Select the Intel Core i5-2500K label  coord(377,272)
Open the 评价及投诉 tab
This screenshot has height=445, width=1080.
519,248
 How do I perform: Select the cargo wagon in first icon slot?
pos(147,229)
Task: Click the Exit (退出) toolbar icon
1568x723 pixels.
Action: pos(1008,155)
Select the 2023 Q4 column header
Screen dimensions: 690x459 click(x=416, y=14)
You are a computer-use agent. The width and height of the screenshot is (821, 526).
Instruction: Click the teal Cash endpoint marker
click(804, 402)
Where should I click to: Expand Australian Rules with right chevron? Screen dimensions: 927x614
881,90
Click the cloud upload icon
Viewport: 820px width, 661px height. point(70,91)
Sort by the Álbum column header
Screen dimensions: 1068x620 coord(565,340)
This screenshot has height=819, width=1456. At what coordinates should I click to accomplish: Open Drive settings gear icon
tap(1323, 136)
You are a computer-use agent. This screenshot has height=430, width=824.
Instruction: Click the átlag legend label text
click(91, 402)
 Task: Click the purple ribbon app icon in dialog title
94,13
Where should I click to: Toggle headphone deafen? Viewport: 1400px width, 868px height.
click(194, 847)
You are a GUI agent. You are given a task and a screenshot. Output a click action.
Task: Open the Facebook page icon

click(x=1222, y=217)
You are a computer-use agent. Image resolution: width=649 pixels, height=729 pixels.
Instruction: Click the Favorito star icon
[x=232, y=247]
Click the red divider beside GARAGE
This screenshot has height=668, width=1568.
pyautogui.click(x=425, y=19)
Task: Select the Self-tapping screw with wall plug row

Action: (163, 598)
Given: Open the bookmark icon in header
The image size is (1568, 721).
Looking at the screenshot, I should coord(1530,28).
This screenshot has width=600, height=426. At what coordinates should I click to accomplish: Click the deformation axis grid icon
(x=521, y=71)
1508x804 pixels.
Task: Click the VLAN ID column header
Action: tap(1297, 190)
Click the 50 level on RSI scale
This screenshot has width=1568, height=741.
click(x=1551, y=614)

WRITTEN PROBLEM: Convert the part of the records that opens with the line containing "Click the red divider beside GARAGE" and runs through the end of the records into a JSON list of strings, one string per line, leaving out blank lines.

SOLUTION:
[
  "Click the red divider beside GARAGE",
  "This screenshot has height=668, width=1568.",
  "pyautogui.click(x=425, y=19)",
  "Task: Select the Self-tapping screw with wall plug row",
  "Action: (163, 598)",
  "Given: Open the bookmark icon in header",
  "The image size is (1568, 721).",
  "Looking at the screenshot, I should coord(1530,28).",
  "This screenshot has width=600, height=426. At what coordinates should I click to accomplish: Click the deformation axis grid icon",
  "(x=521, y=71)",
  "1508x804 pixels.",
  "Task: Click the VLAN ID column header",
  "Action: tap(1297, 190)",
  "Click the 50 level on RSI scale",
  "This screenshot has width=1568, height=741.",
  "click(x=1551, y=614)"
]